Two unrelated add-ons:
1. I'm not an MD, so I request that folks following this thread avoid putting "Dr." before my name. I make that general request as I do not want anyone following this thread to think I'm qualified to give out medical advise.
2. I have published on some gecko behaviour as part of another life I have as a herpetologist. As such, Gecko09, I would like to know if you also do research with those lizards. If so, what have you worked on?
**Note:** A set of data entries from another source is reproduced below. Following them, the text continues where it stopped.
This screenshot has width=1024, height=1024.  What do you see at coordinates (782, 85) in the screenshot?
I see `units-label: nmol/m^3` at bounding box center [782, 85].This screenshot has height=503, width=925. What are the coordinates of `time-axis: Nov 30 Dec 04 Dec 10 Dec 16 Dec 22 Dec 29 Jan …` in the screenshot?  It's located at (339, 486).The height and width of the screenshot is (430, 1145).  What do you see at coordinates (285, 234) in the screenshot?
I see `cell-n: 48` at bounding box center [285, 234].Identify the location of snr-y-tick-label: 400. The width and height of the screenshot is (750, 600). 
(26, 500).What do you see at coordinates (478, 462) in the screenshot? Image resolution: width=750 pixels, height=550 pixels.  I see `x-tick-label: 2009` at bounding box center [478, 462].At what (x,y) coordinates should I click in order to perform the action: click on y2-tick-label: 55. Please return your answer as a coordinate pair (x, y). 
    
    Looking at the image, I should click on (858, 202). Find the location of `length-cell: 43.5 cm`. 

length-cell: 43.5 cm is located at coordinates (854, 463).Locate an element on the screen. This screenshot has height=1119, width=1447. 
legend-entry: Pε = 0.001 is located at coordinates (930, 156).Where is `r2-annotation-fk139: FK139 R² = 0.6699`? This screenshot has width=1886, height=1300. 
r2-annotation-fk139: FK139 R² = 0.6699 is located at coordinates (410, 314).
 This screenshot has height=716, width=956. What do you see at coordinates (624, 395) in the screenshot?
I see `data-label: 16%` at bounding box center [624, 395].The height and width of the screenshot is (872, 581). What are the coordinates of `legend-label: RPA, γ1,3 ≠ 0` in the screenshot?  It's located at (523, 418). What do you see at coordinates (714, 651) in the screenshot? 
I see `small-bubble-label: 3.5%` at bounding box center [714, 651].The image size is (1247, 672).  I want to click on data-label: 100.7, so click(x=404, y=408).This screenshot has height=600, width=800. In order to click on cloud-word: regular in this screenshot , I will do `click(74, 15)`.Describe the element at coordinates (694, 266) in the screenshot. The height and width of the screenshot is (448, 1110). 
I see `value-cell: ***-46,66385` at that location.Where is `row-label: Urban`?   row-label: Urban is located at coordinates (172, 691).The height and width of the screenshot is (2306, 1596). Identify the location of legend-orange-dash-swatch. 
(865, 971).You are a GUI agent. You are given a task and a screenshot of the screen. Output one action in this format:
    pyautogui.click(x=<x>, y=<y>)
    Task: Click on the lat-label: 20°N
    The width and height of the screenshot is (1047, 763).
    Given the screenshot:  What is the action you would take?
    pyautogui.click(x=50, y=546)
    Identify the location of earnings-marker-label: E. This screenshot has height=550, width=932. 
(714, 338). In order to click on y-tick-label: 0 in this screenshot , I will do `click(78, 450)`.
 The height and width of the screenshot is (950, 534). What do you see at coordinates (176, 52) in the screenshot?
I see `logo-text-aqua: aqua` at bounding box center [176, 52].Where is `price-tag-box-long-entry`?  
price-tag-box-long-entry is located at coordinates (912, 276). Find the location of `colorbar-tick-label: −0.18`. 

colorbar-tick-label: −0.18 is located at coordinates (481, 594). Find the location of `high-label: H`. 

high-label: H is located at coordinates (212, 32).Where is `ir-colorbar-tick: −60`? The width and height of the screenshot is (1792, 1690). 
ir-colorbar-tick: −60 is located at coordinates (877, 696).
MY experience on casodex (50 mg, not 150mg daily) and dutasteride 1.0 mg kept my PSA at 0.02 to 0.04 for 4+ years. Then the bicalutamide stopped blocking the ARs (and may have stimulated them) and PSA rose steadily. So now I am off that regimen. My experience was that androgen deprivation symptoms were not as bad as on LHRHa (much milder hot flushes), felt more "like myself" and my libido was not zero, even though well below normal. So my QOL satisfaction was significantly better. I also plan go on E2 when needed again. The bicalutamide/dutasteride can lead to gynecomastia also. I had pretreatment radiation to the breast tissue (3 treatments) and had only a little. Hopefully this will carry over for the E2.
in any discussion of estrogen, I always like to throw in the work of our Argentinian Dr (whose name now escapes me!) who found or believed that application of the gel to the scrotum increased the absorption significantly.